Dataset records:
== Segment start ==

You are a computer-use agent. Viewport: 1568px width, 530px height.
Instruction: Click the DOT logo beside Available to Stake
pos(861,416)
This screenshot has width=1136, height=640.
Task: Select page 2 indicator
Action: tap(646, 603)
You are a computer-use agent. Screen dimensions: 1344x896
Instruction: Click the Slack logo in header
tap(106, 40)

== Segment end ==
== Segment start ==

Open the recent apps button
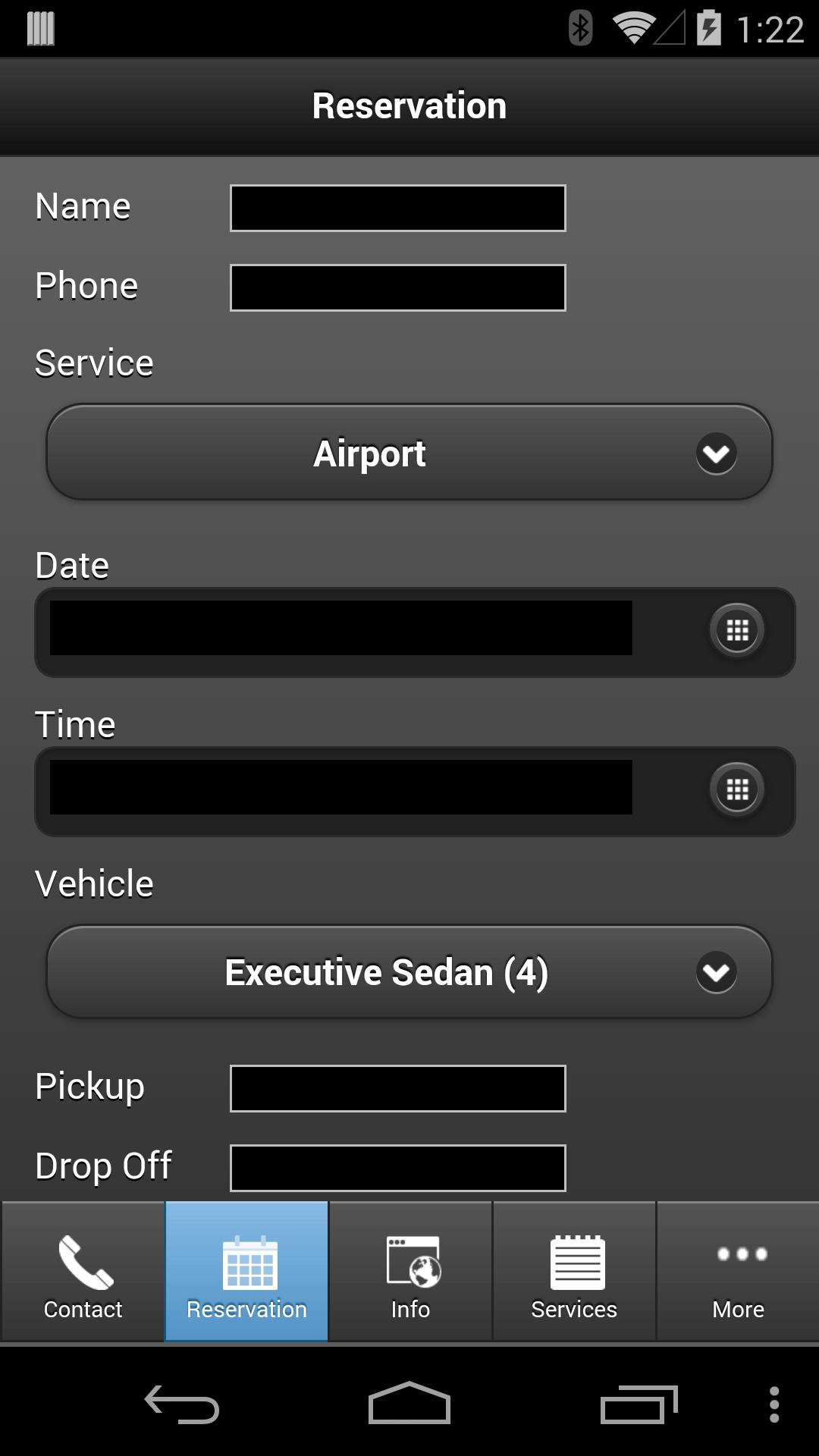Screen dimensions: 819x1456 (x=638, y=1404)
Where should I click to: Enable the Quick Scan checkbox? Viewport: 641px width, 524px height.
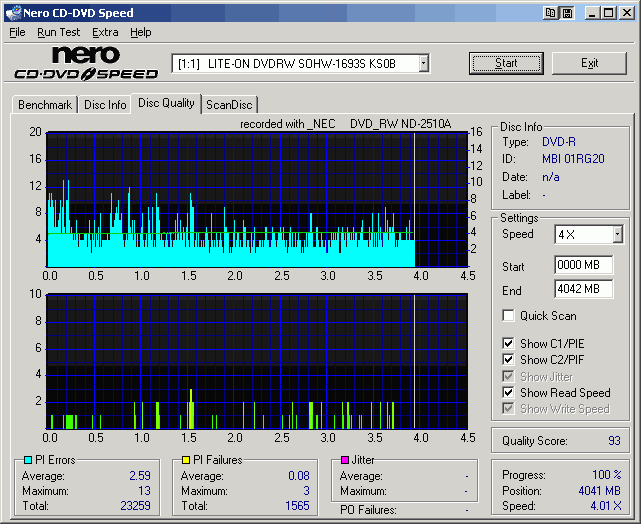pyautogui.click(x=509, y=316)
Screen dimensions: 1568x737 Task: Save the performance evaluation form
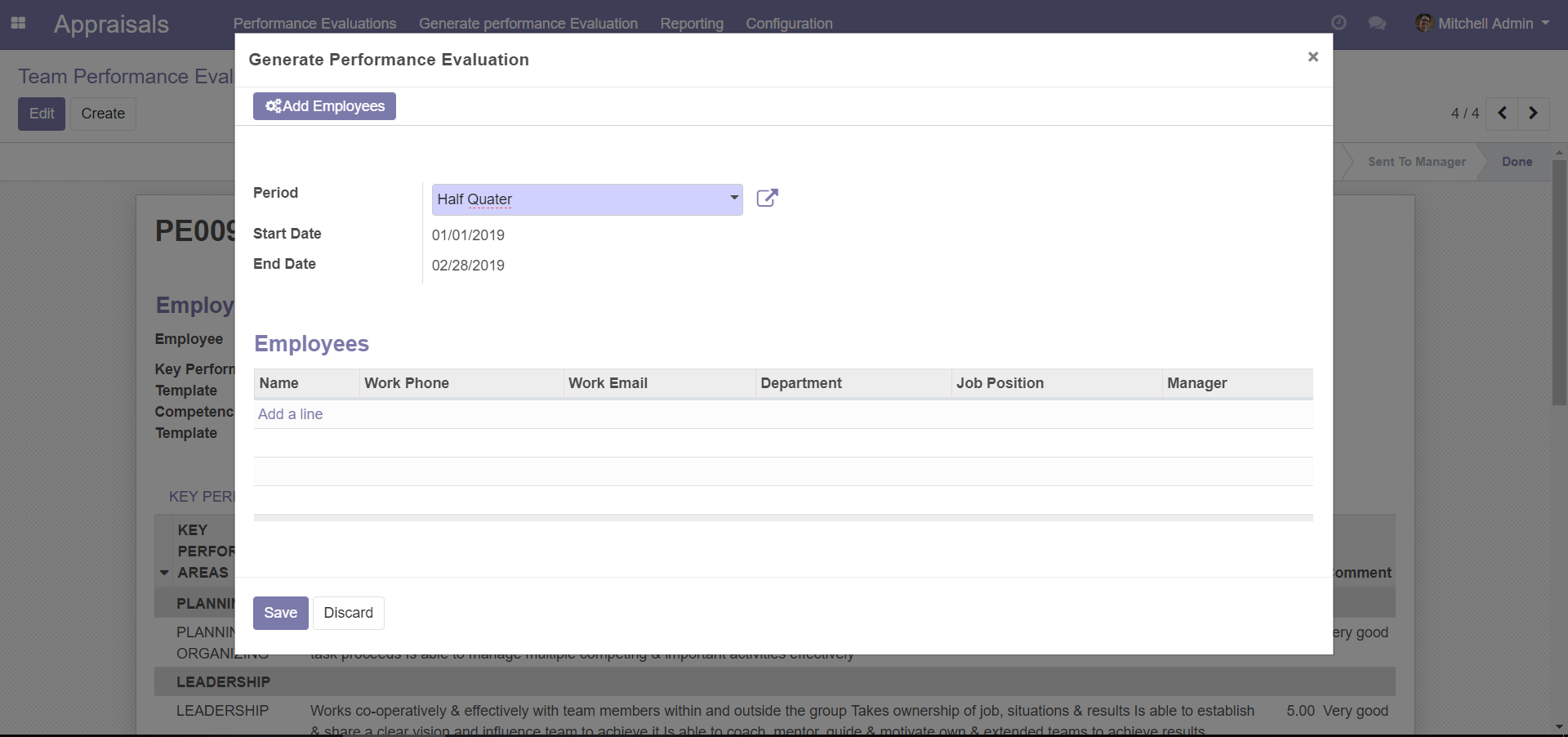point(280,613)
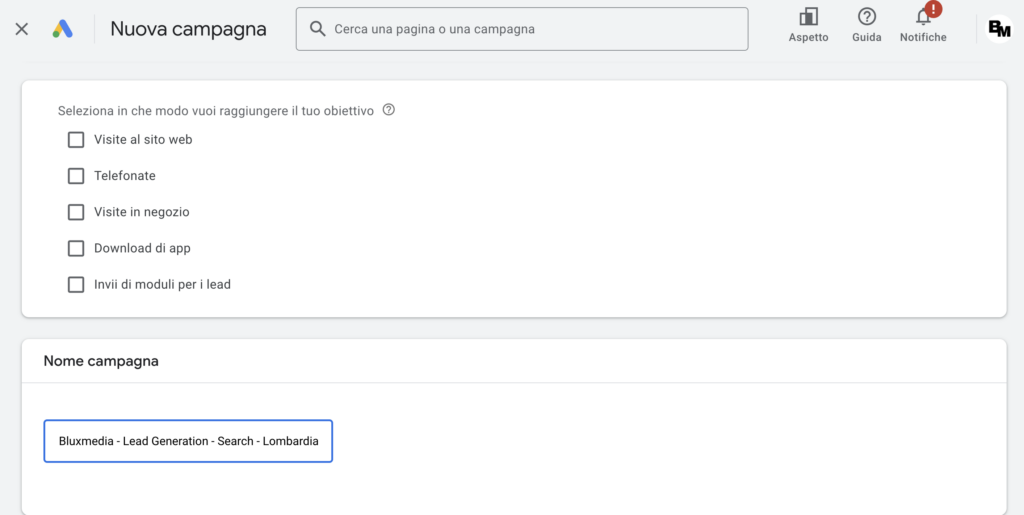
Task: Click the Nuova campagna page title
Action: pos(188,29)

== Segment end ==

Go over the records above and tally each line that includes "computer". Give the total by itself.

## Expected output
2